Naive Bayes is a family of probabilistic algorithms based on Bayes' Theorem, with the "naive" assumption of independence between every pair of features. 

It is particularly suited for classification tasks and is known for its simplicity, efficiency, and effectiveness in a variety of applications.

## Bayes' Theorem

Bayes' Theorem provides a way to calculate the probability of a hypothesis given some evidence. It is expressed as:

$ P(A|B) = \frac{P(B|A) \cdot P(A)}{P(B)}$

Where:
- $P(A|B)$ is the posterior probability of hypothesis $ A $ given evidence $ B $.
- $ P(B|A) $ is the likelihood of evidence $ B $ given hypothesis $ A $.
- $ P(A) $ is the prior probability of hypothesis $ A $.
- $ P(B) $ is the prior probability of evidence $ B $.

## Types of Naive Bayes Classifiers

1. **Gaussian Naive Bayes:**
   - Assumes that the features follow a normal (Gaussian) distribution.
   - Suitable for continuous data.
   - The likelihood of the features is calculated using the Gaussian distribution:

     $ P(x_i|y) = \frac{1}{\sqrt{2\pi\sigma_y^2}} \exp\left( -\frac{(x_i - \mu_y)^2}{2\sigma_y^2} \right) $

     Where $ \mu_y $ and $ \sigma_y $ are the mean and standard deviation of the feature $ x_i $ for class $ y $.

2. **Multinomial Naive Bayes:**
   - Suitable for discrete data, especially for text classification tasks (e.g., spam detection).
   - Assumes that the features follow a multinomial distribution.
   - The likelihood of the features is calculated based on the frequency of terms:

     $ P(x_i|y) = \frac{\text{count}(x_i, y) + \alpha}{\sum \text{count}(x_j, y) + \alpha \cdot n} $

     Where $\alpha$ is the smoothing parameter (Laplace smoothing) and $ n $ is the number of possible feature values.

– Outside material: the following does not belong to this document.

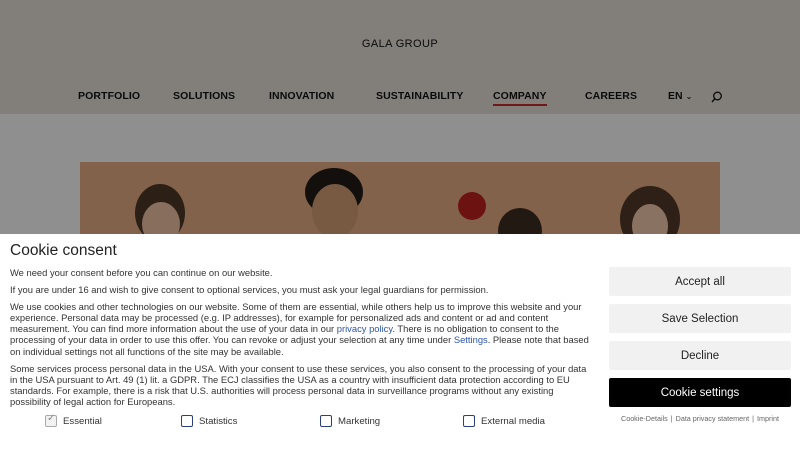 The height and width of the screenshot is (450, 800). What do you see at coordinates (644, 418) in the screenshot?
I see `cookie-details-link: Cookie-Details` at bounding box center [644, 418].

3. **Bernoulli Naive Bayes:**
   - Suitable for binary/Boolean features (e.g., presence or absence of a word).
   - Assumes that the features follow a Bernoulli distribution.
   - The likelihood of the features is calculated as:

     $ P(x_i|y) = p_{i,y}^{x_i} \cdot (1 - p_{i,y})^{(1 - x_i)} $

     Where $ p_{i,y} $ is the probability of feature $ x_i $ being 1 given class $ y $.

## Assumptions

- **Feature Independence:** Naive Bayes assumes that all features are independent given the class label. This is often not true in real-world data but the algorithm performs surprisingly well despite this assumption.

## Advantages

- **Simple and Fast:** Easy to implement and computationally efficient.
- **Handles Missing Data:** Can handle missing data during prediction.
- **Effective with Small Data:** Performs well with relatively small datasets.
- **Scalable:** Efficient in terms of both space and time complexity.

## Disadvantages

- **Feature Independence Assumption:** Assumes that features are independent, which is rarely true in real-world data.
- **Zero Probability Problem:** If a feature value was not present in the training set, it will assign zero probability to that feature. This can be mitigated with techniques like Laplace smoothing.

## Applications

- **Text Classification:** Spam detection, sentiment analysis, document categorization.
- **Medical Diagnosis:** Predicting diseases based on symptoms.
- **Recommendation Systems:** Collaborative filtering.